• **THE PROBLEM**
Where the string "Locate" occurs in a line of the data below, that line should be copied.

━━━ WORKING DATA ━━━

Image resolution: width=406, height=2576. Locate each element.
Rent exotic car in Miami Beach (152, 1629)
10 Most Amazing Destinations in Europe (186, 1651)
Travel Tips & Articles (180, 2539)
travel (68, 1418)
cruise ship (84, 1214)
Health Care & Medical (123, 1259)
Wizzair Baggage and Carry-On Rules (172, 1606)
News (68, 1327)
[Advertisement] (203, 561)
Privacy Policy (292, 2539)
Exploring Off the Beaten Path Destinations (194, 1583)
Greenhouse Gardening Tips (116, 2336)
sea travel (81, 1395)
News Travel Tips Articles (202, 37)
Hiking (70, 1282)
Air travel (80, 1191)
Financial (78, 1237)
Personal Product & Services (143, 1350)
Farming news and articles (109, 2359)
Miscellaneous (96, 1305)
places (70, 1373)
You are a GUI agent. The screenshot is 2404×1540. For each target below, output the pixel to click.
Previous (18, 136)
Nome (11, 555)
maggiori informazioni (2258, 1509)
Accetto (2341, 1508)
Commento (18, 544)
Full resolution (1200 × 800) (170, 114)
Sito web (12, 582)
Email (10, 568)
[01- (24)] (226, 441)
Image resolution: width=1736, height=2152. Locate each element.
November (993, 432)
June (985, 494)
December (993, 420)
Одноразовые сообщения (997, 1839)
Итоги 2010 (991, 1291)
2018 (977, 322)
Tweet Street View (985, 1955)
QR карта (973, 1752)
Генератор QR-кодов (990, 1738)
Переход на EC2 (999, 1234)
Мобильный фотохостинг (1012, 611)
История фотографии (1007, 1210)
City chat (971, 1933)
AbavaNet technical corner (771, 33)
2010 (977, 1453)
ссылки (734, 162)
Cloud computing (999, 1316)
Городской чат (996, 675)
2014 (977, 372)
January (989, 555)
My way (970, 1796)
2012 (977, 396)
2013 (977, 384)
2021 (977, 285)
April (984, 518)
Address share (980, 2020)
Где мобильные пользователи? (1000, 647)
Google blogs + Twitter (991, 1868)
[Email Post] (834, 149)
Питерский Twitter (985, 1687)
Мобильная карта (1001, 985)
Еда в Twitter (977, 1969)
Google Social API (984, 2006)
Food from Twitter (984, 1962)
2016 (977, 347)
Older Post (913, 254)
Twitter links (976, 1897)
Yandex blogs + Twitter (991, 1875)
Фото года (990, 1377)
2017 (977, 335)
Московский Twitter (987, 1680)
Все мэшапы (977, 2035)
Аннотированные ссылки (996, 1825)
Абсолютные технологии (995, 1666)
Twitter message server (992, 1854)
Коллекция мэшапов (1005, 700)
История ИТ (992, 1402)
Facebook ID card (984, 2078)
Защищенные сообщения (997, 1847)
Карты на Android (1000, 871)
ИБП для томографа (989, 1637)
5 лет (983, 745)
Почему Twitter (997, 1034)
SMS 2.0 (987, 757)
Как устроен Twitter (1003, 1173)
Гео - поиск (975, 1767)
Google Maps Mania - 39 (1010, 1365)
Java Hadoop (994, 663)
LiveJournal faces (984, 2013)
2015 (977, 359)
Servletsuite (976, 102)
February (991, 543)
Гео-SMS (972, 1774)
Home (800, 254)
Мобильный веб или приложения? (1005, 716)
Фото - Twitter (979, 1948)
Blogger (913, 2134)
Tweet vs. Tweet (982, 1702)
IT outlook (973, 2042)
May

━━━

• **RESPONSE TO THIS EXERCISE**
Image resolution: width=406, height=2576. Locate each element.
Image resolution: width=1736, height=2152. Locate each element.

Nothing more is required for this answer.